University of Arkansas Medical Sciences

Little Rock, AR

Patient Information: 62 y/o, M

Scan Protocol: Veran Inspiration/Expiration CT Scan Protocol

Nodule: LUL 9mm

Target Motion: 8.6mm

Biopsy Result: Adenocarcinoma

Instruments Used: SPiN Access Catheter™, Always-On Tip Tracked® 22ga SPiN Flex™ Needle & Serrated Forceps

Conclusion: Stereotactic Body Radiation Therapy (SBRT)

Observations

“This subcentimeter aortic arch nodule was in a tough location to biopsy. The SPiN Thoracic Navigation System™ gave me the confidence to accurately biopsy this challenging target. I would not have planned to biopsy this nodule without the system.”

Patient History
This was a 62-year-old male with a long history of smoking. The patient was undergoing repeat imaging that revealed that the left upper lobe nodule increased by 2mm over the course of three months.
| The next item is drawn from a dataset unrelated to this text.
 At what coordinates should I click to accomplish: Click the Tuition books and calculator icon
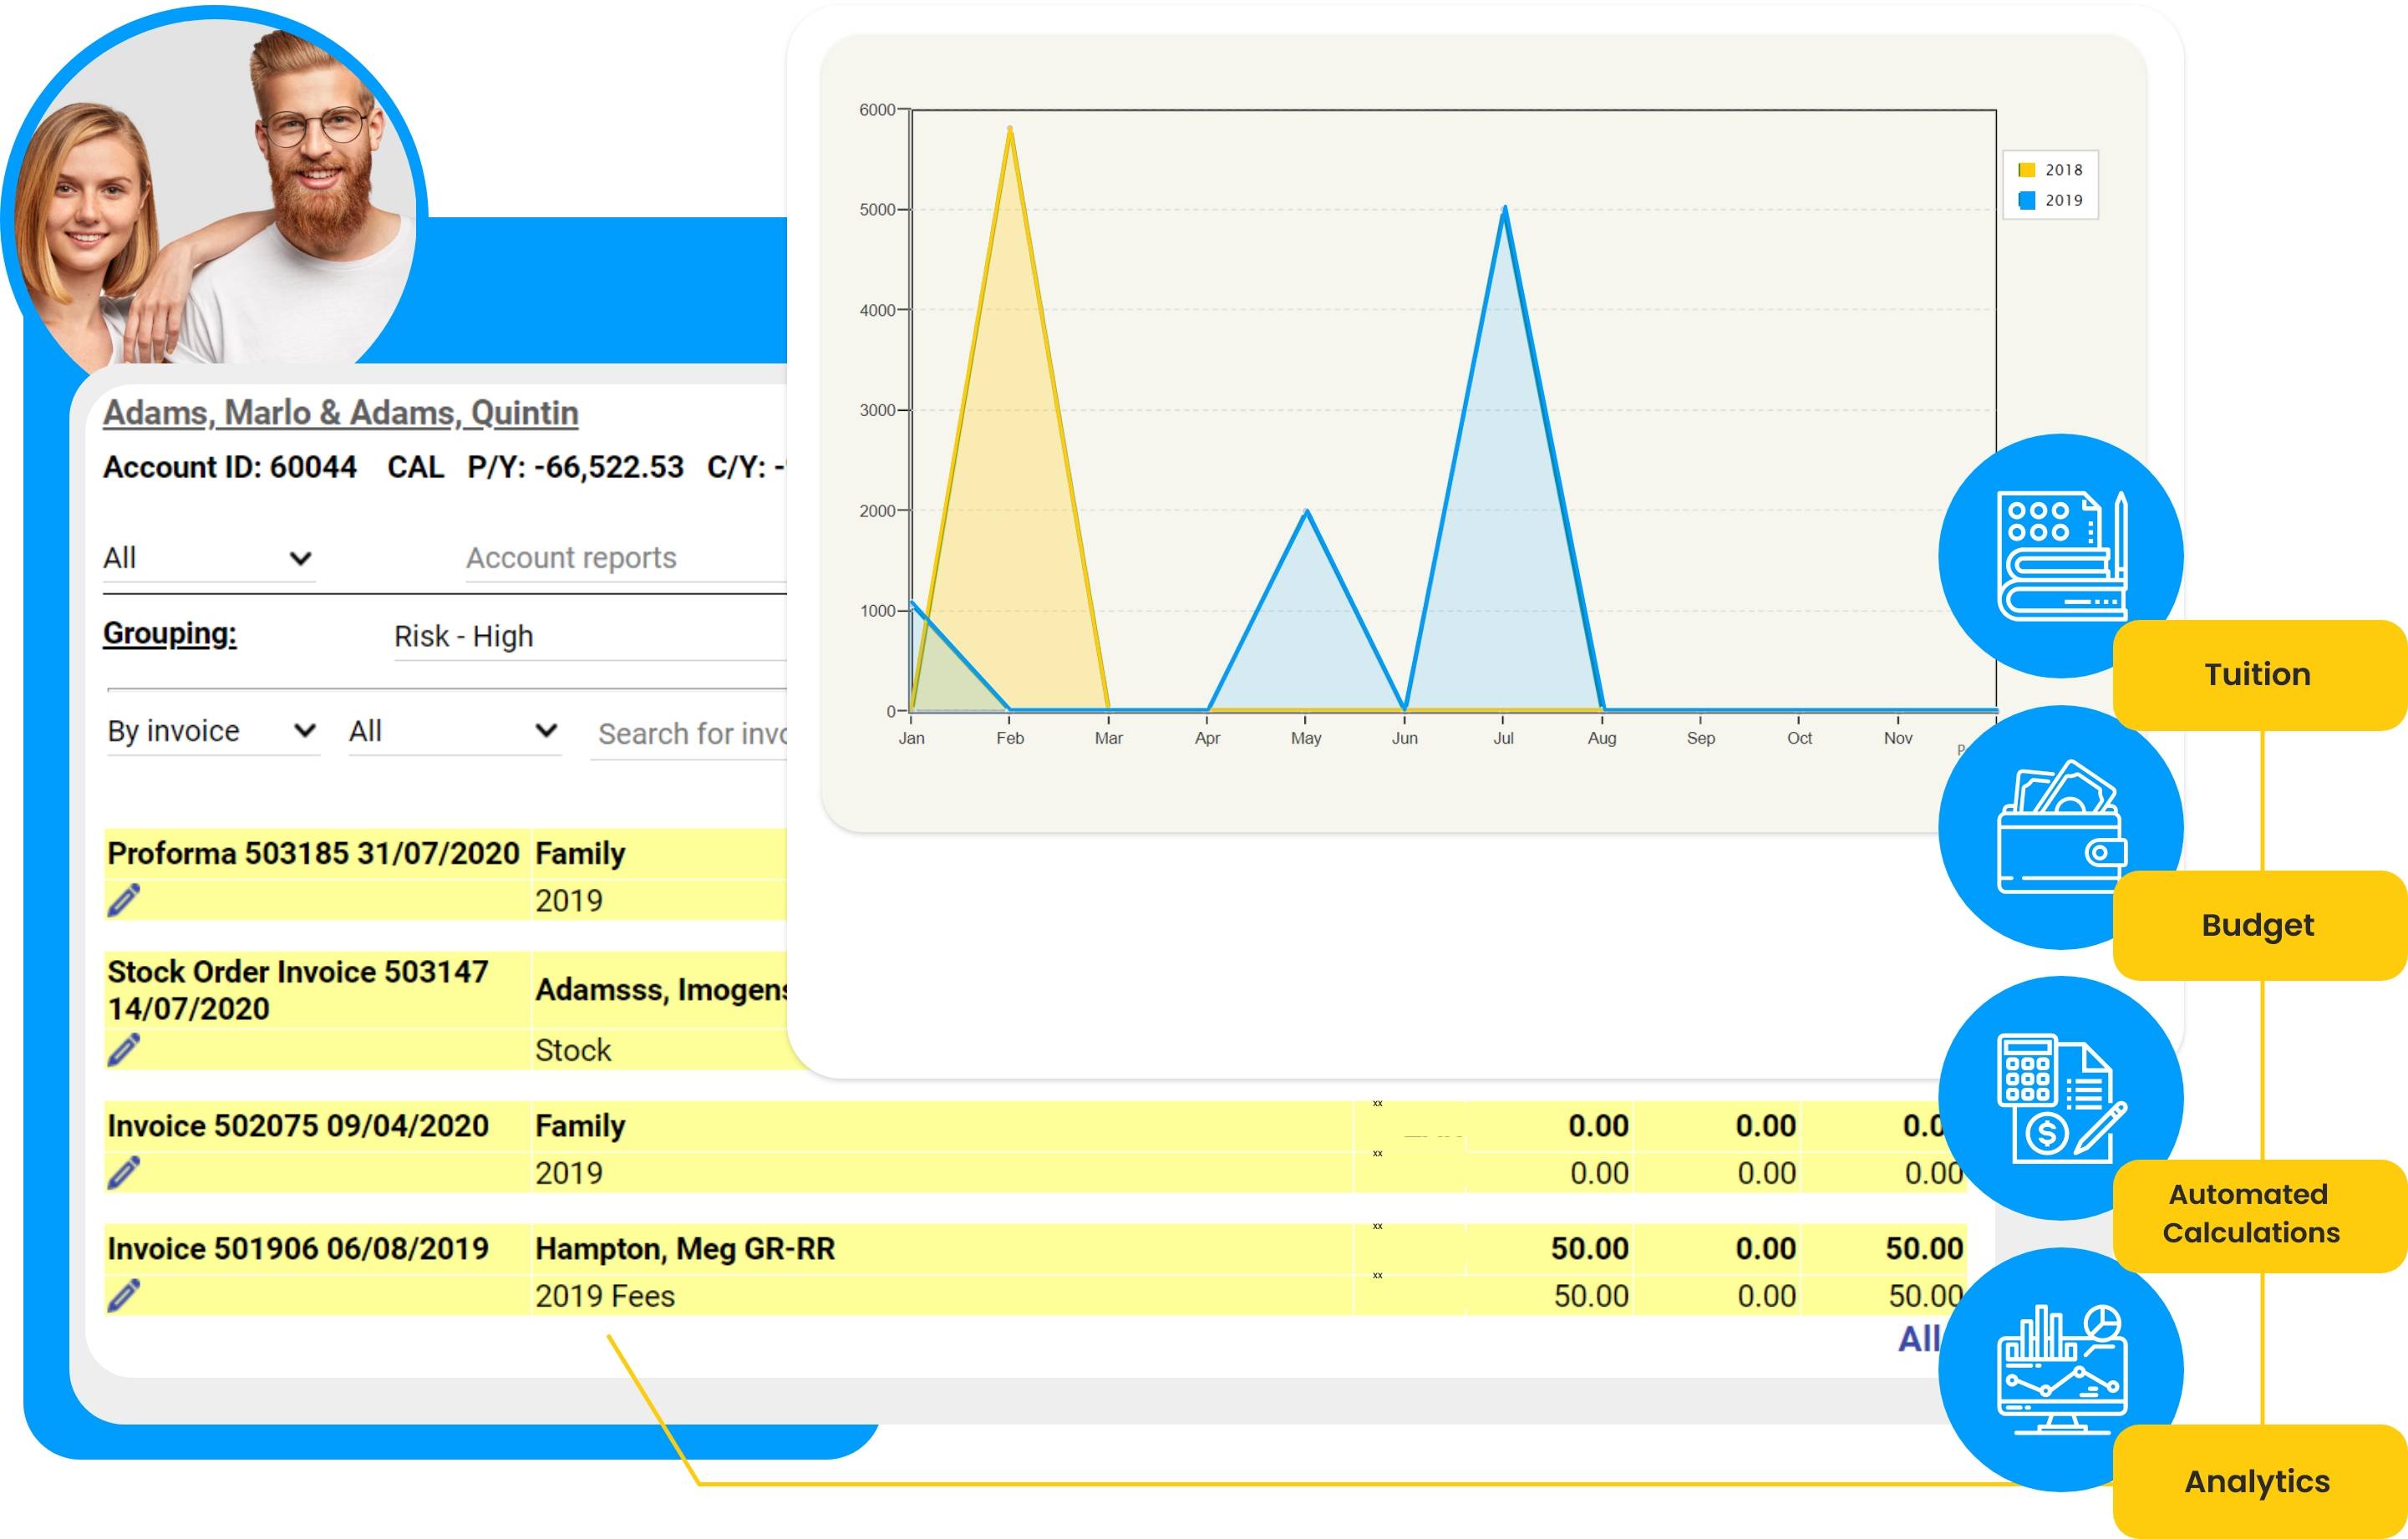pyautogui.click(x=2060, y=555)
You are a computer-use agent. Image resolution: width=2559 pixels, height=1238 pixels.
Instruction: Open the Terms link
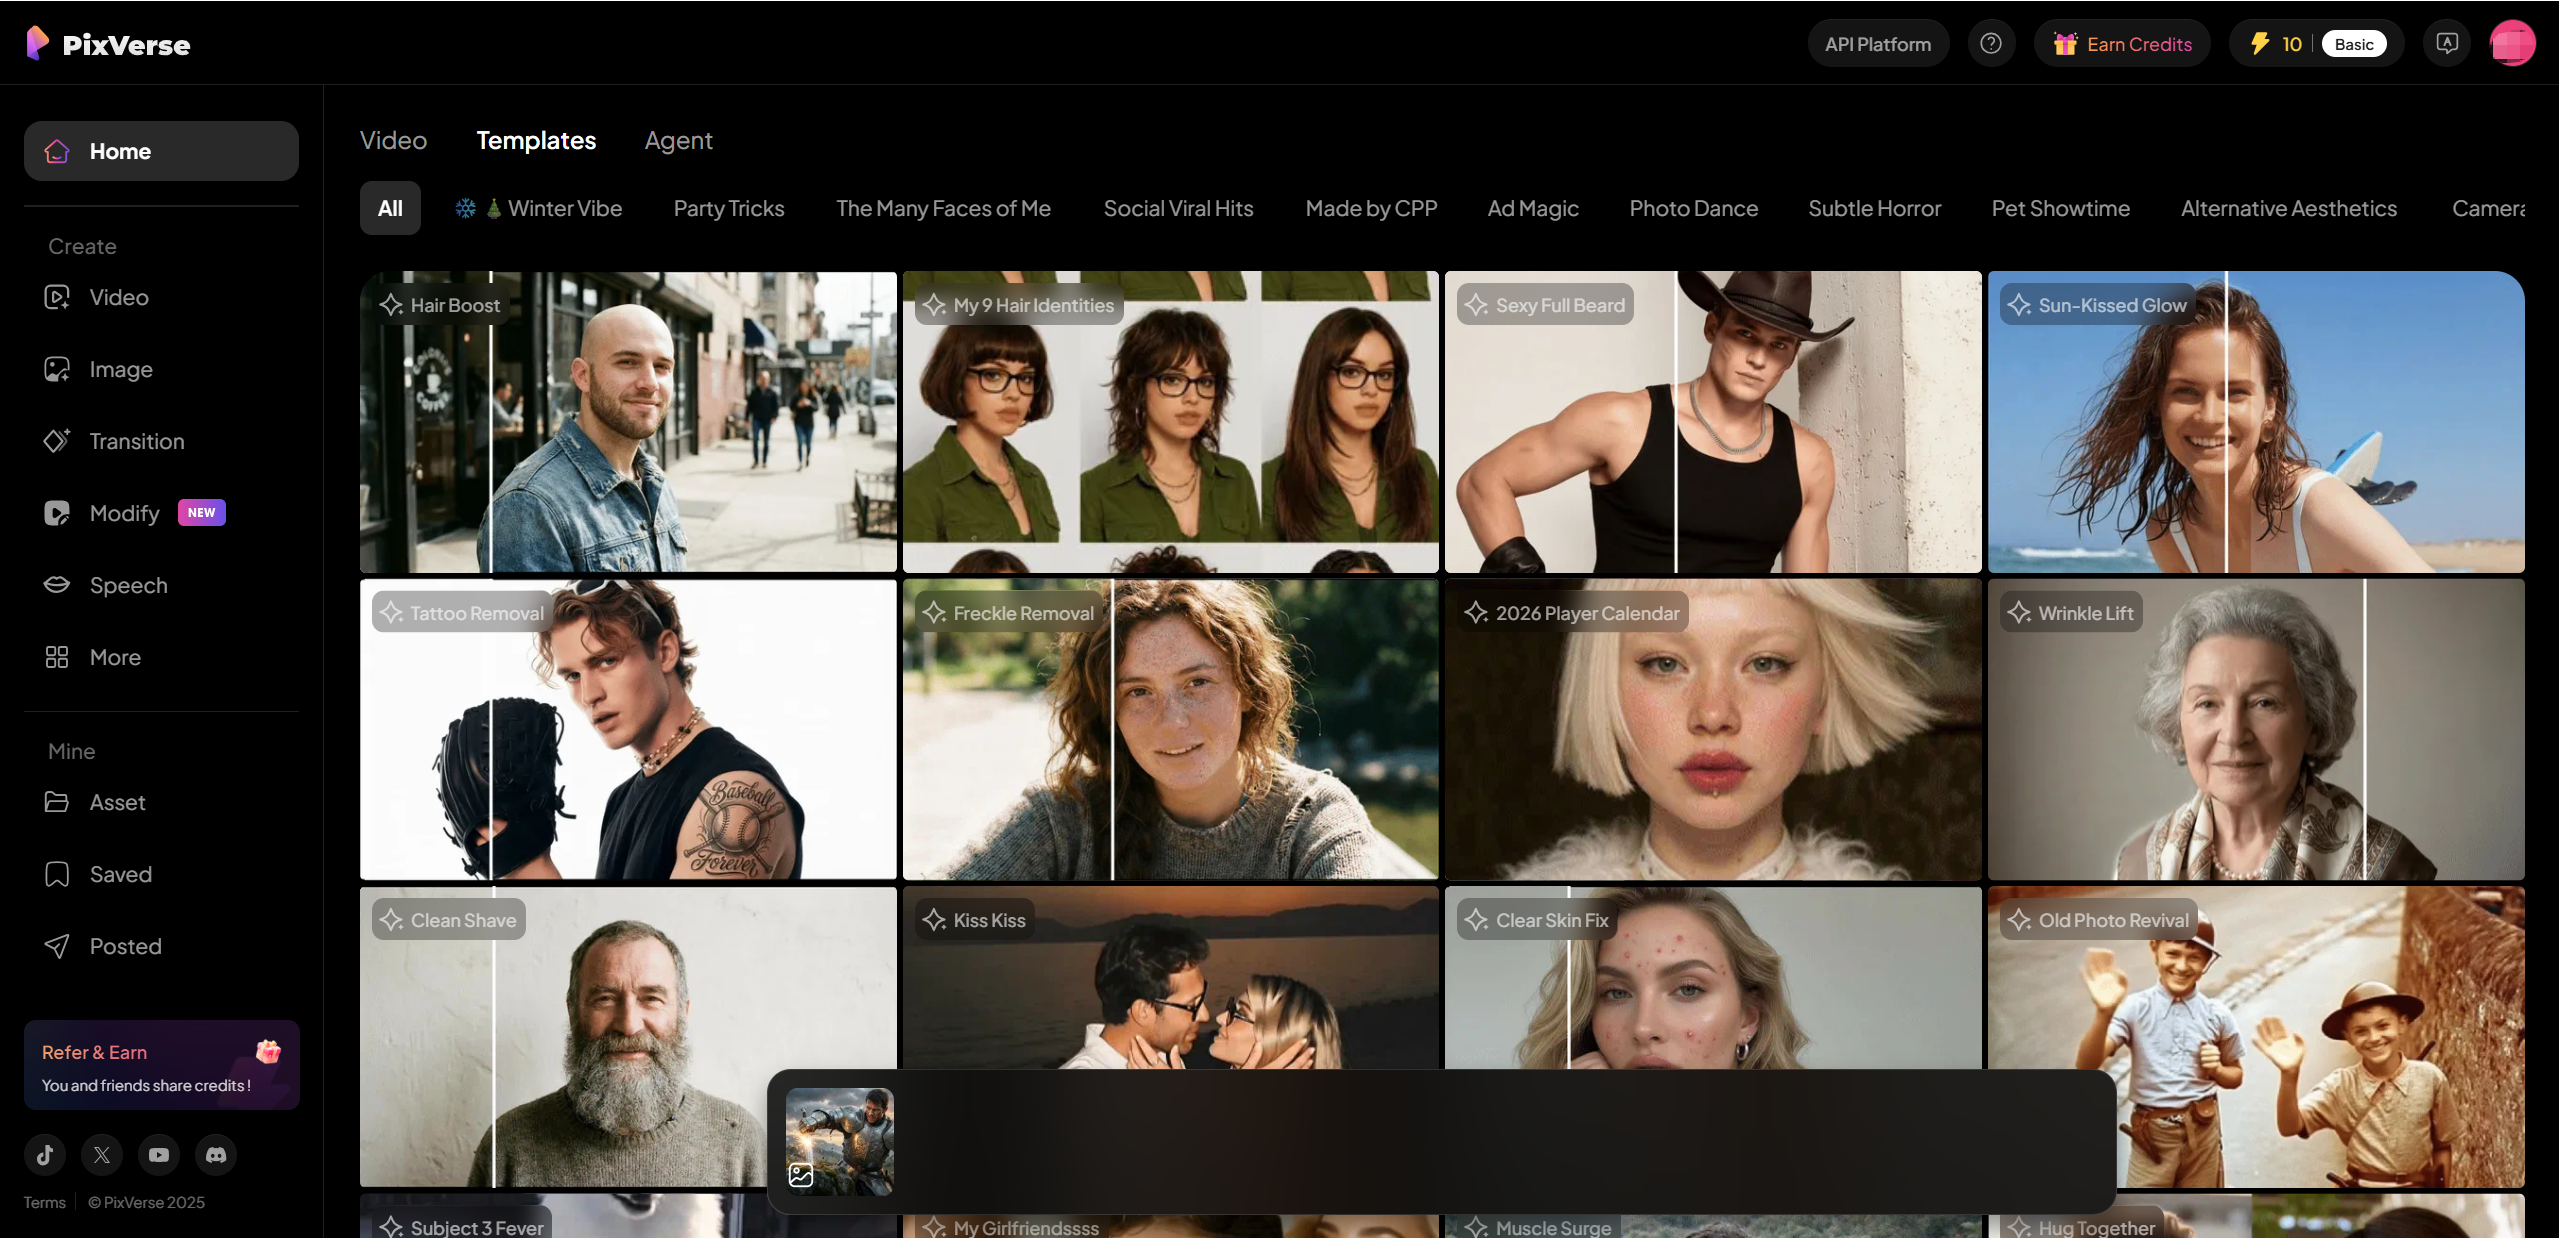pyautogui.click(x=44, y=1202)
This nodule was deemed highly suspicious for malignancy.

Planning
A same-day Inspiration/Expiration CT scan was performed using Veran’s CT protocol. Dr. Meena utilized the SPiN Planning™ software to segment a left upper lobe nodule. The SPiN Planning™ software revealed that the nodule was 9mm in size and moving 8.6mm during respiration. Given the target’s challenging location, Dr. Meena planned to utilize the SPiN Access Catheter™.

Procedure
Dr. Meena started the procedure with EBUS in order to stage the mediastinum. After obtaining adequate samples, he transitioned to navigation. Dr. Meena was able to reach the area of interest with the SPiN Access Catheter™. Once in position, Dr. Meena obtained biopsies of the subcentimeter nodule using tip-tracked serrated forceps and SPiN Flex™ needle. Adequate samples were obtained utilizing the tip-tracked instruments, which provided navigational guidance throughout the time of biopsy. The final pathology report revealed the collected samples were morphologically consistent with Adenocarcinoma. The patient was scheduled for SBRT treatment.